Who’s going to write a bulletproof verification in haskell? Afaik adjoint has a bulletproof implementation but at the end of the readme file it states: This is experimental code meant for research-grade projects only. Please do not use this code in production until it has matured significantly.
I’m crazy enough to start poking at it. Not expecting to move mountains in a day, but it seems like a path worth starting down. The nice part is that it is useful even without ever being “production ready”, because it’s a secondary implementation.
@tromp So just to confirm, if we could have a formally specified and verified implementation of some part of the Grin code fall magically from the sky, the bulletproof verification code would be a good place to start?
Quickly looking around, it seems like the entry point to that currently lives in secp256k1_bulletproof_rangeproof_verify (or the multi variant):
No doubt it would be useful. Not only to Grin, but to all systems relying on the secp256k1 library.

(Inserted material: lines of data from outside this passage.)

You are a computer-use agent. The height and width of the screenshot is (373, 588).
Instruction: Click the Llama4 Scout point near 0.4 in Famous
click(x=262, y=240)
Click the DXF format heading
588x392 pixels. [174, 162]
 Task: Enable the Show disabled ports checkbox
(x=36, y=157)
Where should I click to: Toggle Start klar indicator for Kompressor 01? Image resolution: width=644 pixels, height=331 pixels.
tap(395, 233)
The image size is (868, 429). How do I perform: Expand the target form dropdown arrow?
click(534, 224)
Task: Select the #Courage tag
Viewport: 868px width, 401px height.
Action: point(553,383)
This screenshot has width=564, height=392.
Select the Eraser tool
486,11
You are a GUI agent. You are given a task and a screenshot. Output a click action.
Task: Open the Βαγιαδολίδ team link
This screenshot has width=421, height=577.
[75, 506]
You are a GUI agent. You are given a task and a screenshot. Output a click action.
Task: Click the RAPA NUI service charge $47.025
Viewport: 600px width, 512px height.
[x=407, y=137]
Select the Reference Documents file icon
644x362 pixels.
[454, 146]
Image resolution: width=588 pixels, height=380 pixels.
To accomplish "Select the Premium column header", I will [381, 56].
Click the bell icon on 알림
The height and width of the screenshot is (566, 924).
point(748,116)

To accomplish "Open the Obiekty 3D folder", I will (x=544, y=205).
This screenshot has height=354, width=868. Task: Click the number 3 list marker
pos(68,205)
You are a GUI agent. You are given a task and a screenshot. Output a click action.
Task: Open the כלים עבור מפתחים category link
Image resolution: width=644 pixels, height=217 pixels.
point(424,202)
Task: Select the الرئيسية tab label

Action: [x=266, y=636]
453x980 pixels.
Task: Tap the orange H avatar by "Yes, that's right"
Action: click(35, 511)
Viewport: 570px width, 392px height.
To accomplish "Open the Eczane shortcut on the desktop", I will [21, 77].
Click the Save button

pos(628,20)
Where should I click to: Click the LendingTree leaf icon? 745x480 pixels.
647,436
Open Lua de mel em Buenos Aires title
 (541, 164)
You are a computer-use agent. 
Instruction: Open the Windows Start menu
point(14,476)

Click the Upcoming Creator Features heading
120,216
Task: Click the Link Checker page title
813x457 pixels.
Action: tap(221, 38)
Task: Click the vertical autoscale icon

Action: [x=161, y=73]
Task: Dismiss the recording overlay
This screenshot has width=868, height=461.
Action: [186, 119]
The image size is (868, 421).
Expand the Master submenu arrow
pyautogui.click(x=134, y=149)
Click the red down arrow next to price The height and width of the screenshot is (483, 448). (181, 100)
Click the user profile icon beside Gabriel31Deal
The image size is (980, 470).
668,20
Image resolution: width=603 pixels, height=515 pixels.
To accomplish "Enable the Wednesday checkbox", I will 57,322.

The single verification you pointed out above would be similarly useful (would not be hard to use for alternative if slower verification).
The big question is: what language to use for formal specification that will allow for proving the library correct, and how big an effort will that be?
And would the effort be smaller if we write an alternate implementation in a language like Haskell?
"We plan to continue working on the lines presented in Section 4, namely,
considering tools oriented towards the verification of cryptographic protocols and implementations, such as EasyCrypt [2], ProVerif [16], CryptoVerif [15] and Tamarin [56]. In particular, we are especially interested in using EasyCrypt, an interactive framework for verifying the security of cryptographic constructions in the computational model.
They only briefly mention rangeproofs:
“Range proofs Grin and Beam implement range proofs using Bulletproofs [19]. Bulletproofs are a non-interactive zero-knowledge proof protocol. They are short proofs (logarithmic in the witness size) with the aim of proving that the committed value is in a certain (positive) range without reveling it. Proof generation and verification times are linear in the length of the range. Regarding our model, it is the first property a transaction should satisfy to be valid (Property 1). Furthermore, for every transaction in a bock, the range proofs of all the outputs should be valid too (Property 2).”
My hunch would be: yes. There seems to be a lot of tooling to compile/transpile Haskell to Coq, which could then be formally verified.
Other alternatives are the higher-level frameworks built on top of Coq (EasyCrypt, Cryptol, etc.). I’m new to formal verification, so it would take me a whiie to spin-up on any of the alternatives, Haskell probably the least time-intensive.
Think it would come down to the level of expertise we have available in the Grin community.
@tromp@trevyn how experienced are you with formal verification? If you have experience, do you have a language/framework preference? Are the authors from the arxiv paper still around / active in the community?
I’m definitely willing to help, even if just review/brain-storming. Getting my hands dirty with some impl could be fun, too
Personally, don’t have a preference for language/framework, since I’m new to formal verification.
If we’re all similarly experienced, what looks like the easiest to pick up?
Does EasyCrypt stay true to its name?
Are the tools for Haskell mature, and easy enough to pick up?